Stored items
---+---

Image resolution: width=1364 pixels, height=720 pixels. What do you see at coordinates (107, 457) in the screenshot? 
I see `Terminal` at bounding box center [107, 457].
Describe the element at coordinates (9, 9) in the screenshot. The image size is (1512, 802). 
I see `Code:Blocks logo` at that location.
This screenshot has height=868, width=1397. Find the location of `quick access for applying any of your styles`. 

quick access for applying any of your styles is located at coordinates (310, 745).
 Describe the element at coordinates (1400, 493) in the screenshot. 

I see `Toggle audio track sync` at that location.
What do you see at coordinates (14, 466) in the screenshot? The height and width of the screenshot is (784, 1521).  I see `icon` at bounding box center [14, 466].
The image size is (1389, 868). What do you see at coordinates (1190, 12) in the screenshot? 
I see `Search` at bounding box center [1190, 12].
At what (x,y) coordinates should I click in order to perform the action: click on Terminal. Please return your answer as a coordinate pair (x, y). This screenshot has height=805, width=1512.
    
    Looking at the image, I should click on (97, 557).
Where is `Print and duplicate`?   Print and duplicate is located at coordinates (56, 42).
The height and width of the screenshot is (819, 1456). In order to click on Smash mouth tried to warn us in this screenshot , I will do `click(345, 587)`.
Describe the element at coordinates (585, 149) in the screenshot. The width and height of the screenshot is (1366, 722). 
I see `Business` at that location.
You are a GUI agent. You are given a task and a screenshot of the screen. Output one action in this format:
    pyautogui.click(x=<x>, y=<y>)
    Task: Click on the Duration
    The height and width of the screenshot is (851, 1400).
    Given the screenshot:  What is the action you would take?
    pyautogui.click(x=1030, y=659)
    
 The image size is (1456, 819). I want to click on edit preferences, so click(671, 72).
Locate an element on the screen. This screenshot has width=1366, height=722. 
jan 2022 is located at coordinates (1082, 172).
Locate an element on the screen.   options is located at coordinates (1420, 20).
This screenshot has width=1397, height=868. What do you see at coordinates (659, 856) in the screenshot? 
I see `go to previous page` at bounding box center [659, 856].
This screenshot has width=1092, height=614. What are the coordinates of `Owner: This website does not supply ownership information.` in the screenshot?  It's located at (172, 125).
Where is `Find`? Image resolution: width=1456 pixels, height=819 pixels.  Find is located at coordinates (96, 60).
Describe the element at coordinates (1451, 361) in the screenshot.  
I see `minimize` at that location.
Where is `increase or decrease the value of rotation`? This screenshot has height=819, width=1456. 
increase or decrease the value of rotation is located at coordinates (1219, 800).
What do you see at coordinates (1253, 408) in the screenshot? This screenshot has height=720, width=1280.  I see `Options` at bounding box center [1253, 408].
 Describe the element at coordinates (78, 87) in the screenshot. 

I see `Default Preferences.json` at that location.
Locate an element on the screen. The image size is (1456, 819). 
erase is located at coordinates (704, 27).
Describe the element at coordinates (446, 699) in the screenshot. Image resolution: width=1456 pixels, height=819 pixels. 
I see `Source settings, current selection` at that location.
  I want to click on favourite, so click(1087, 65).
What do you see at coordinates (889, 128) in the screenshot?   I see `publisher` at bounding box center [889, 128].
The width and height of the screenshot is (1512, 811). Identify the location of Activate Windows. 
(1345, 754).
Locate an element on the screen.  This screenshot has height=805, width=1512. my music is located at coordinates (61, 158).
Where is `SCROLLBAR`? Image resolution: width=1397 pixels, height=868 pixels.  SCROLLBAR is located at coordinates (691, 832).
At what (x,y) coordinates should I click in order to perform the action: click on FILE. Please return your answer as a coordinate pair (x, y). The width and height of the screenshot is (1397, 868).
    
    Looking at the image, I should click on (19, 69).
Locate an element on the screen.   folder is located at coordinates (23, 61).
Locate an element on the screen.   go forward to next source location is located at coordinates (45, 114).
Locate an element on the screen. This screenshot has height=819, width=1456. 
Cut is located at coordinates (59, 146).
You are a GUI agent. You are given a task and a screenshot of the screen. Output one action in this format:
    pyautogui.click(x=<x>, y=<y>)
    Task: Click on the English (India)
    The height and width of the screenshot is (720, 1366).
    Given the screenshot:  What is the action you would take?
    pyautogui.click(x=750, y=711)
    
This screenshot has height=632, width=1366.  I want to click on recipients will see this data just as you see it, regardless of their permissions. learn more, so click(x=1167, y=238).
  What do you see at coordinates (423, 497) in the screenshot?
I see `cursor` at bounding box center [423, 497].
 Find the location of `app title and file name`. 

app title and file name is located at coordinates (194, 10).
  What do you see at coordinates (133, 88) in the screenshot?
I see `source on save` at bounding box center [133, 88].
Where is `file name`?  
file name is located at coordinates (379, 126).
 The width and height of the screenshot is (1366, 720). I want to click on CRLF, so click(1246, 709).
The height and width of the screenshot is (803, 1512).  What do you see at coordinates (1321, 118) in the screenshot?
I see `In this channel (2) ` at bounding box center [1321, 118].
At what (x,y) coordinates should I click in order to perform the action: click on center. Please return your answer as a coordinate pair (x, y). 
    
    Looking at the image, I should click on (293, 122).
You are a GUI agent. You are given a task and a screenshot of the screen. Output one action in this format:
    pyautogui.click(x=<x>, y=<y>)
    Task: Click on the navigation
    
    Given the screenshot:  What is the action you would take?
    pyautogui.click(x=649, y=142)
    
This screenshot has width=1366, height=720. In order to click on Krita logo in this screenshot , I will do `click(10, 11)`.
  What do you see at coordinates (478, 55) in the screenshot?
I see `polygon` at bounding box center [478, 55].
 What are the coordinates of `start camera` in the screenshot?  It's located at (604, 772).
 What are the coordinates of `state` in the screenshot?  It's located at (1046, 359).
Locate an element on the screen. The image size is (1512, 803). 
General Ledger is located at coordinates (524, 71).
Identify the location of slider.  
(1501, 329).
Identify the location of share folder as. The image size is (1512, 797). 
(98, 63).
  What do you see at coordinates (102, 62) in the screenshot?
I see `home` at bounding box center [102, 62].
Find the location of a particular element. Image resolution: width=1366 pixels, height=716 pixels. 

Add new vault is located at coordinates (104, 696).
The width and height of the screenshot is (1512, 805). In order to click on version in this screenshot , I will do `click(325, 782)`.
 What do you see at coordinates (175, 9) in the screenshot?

---+---

Reproduce verbatim the entries beginning with the line that contains "Describe the element at coordinates (78, 87)" and continuing through the line that contains "app title and file name is", both of those lines included.

◆ Response to the task ◆
 Describe the element at coordinates (78, 87) in the screenshot. 

I see `Default Preferences.json` at that location.
Locate an element on the screen. The image size is (1456, 819). 
erase is located at coordinates (704, 27).
Describe the element at coordinates (446, 699) in the screenshot. Image resolution: width=1456 pixels, height=819 pixels. 
I see `Source settings, current selection` at that location.
  I want to click on favourite, so click(1087, 65).
What do you see at coordinates (889, 128) in the screenshot?   I see `publisher` at bounding box center [889, 128].
The width and height of the screenshot is (1512, 811). Identify the location of Activate Windows. 
(1345, 754).
Locate an element on the screen.  This screenshot has height=805, width=1512. my music is located at coordinates (61, 158).
Where is `SCROLLBAR`? Image resolution: width=1397 pixels, height=868 pixels.  SCROLLBAR is located at coordinates (691, 832).
At what (x,y) coordinates should I click in order to perform the action: click on FILE. Please return your answer as a coordinate pair (x, y). The width and height of the screenshot is (1397, 868).
    
    Looking at the image, I should click on (19, 69).
Locate an element on the screen.   folder is located at coordinates (23, 61).
Locate an element on the screen.   go forward to next source location is located at coordinates (45, 114).
Locate an element on the screen. This screenshot has height=819, width=1456. 
Cut is located at coordinates (59, 146).
You are a GUI agent. You are given a task and a screenshot of the screen. Output one action in this format:
    pyautogui.click(x=<x>, y=<y>)
    Task: Click on the English (India)
    The height and width of the screenshot is (720, 1366).
    Given the screenshot:  What is the action you would take?
    pyautogui.click(x=750, y=711)
    
This screenshot has height=632, width=1366.  I want to click on recipients will see this data just as you see it, regardless of their permissions. learn more, so click(x=1167, y=238).
  What do you see at coordinates (423, 497) in the screenshot?
I see `cursor` at bounding box center [423, 497].
 Find the location of `app title and file name`. 

app title and file name is located at coordinates (194, 10).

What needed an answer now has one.